Sometimes it takes an agonizingly bad experience to remind you how great you really have it.
Such is the case with this week’s Iowa caucuses, which dissolved into a stew of delayed results, broken apps and bitter recriminations between the Democrats running for president. The public reaction to the mess was swift and predictable: Our political system is broken, the electoral system is rigged, Iowa shouldn’t host first-in-the-nation caucuses, Democrats are incompetent.
Pick your jaded, simplistic view and someone espoused it.
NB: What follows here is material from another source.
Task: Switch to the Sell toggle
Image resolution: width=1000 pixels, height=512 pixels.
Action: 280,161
But the fact is, despite a single messy night, U.S. elections are in a strong place right now. According to reporting from USA Today, “For nearly 20 years, since Florida's hanging chads delayed the 2000 presidential election results for 35 days, federal, state and local officials have invested billions of dollars in voting machines, registration databases, training programs and more. Ironically, the end result has been a return to paper ballots, along with a trend toward early voting that has siphoned some of the stress from Election Day.”
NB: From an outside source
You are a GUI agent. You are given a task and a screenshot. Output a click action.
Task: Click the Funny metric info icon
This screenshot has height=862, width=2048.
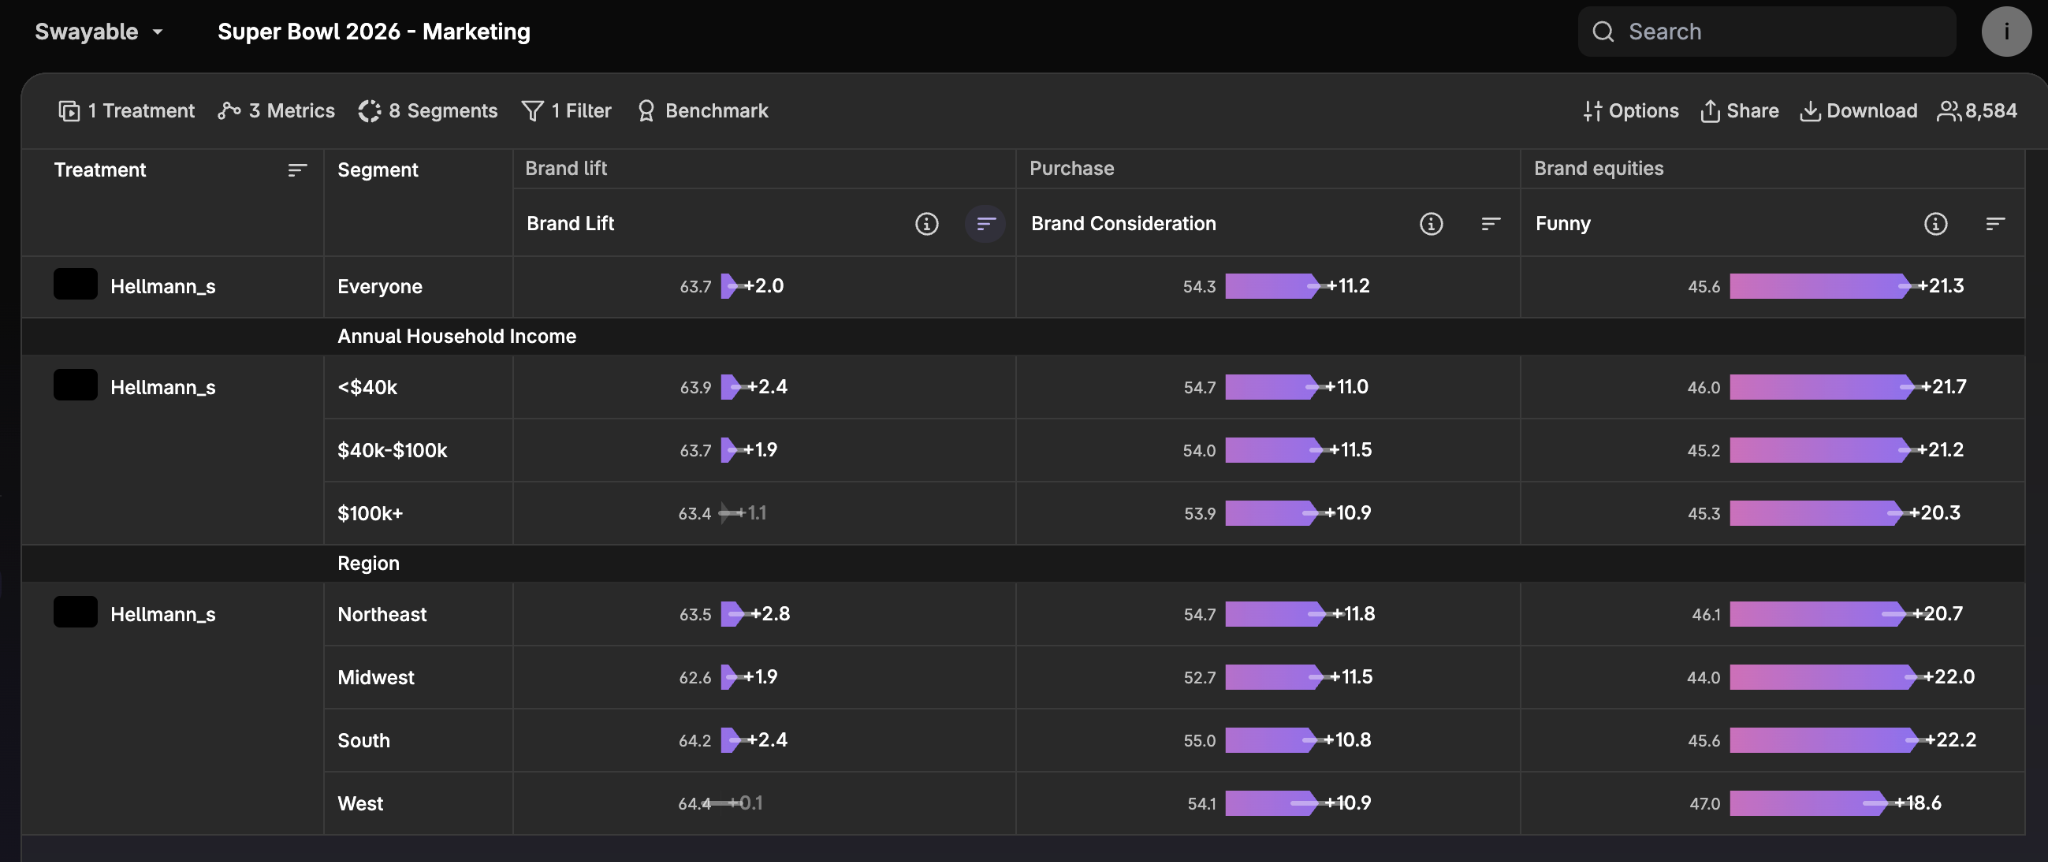(1936, 224)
Fears of hacking raised in the 2016 vote means that most states have turned from solely technology-based solutions — touchscreen machines without a paper trail or machines that transmit results online — back to tried-and-true methods (such as optical scan technology, where you fill in bubbles on a piece of paper like a standardized test).
The cynical, weary responses about our elections are actually what our enemies want, experts say. Russians would like nothing more than for American voters to think their ballots don’t count. Nefarious foreign actors delight in apathy and conflict over the foundations of democracy.
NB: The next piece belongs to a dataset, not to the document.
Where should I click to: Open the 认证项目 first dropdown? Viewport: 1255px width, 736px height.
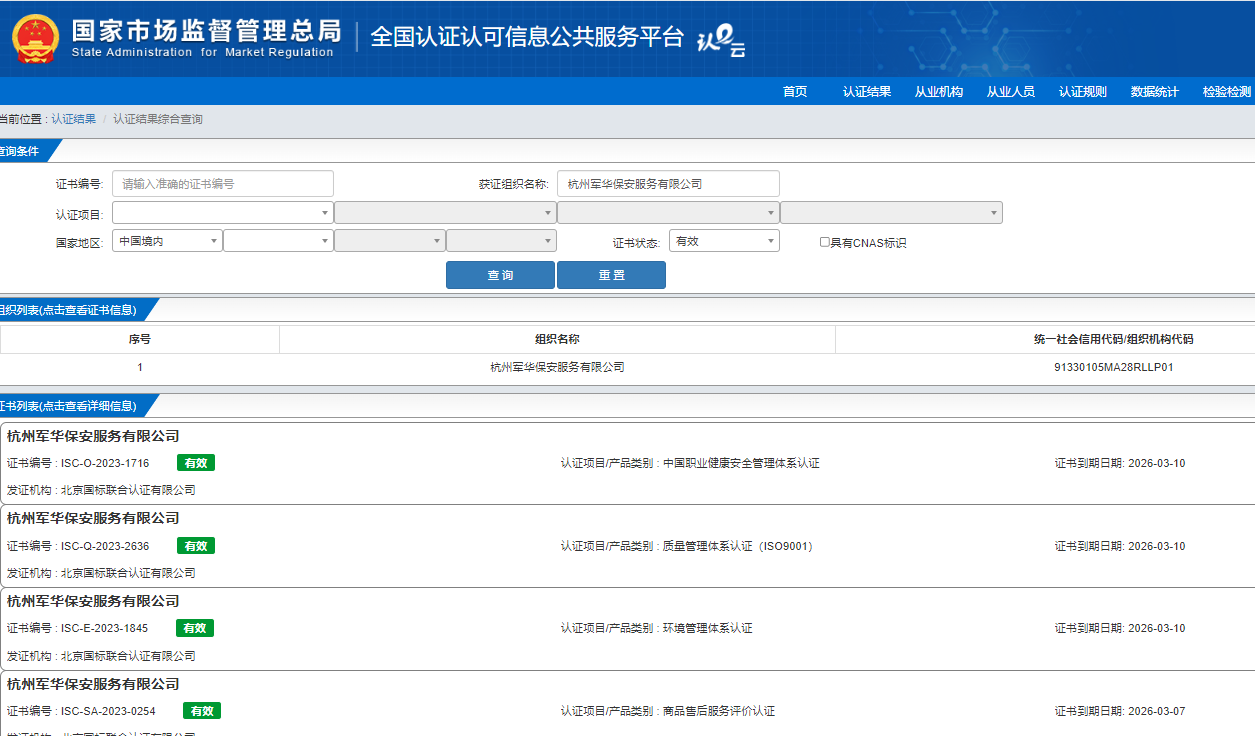pos(222,213)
But our system works, by and large. A single messy caucus (which is overseen by the party, not state officials, it should be noted) can’t undo the time and energy invested to make sure that all of our votes count.
Or in the words of David Becker, executive director of the Center for Election Innovation and Research, “"Elections are mostly better run than ever before. The chances that you go to vote and that you have a really positive experience are overwhelmingly high."
One final note: Delays in counting shouldn’t be taken as a sign of weakness. You know who has incredibly quick election tabulation? North Korea. They know who’s going to win.
In the United States, we should be glad when officials take the time to get it right. Slowing down and making sure sure that every vote is included is a sign of strength, not of weakness.
We should be proud of our elections.
Now make sure to vote.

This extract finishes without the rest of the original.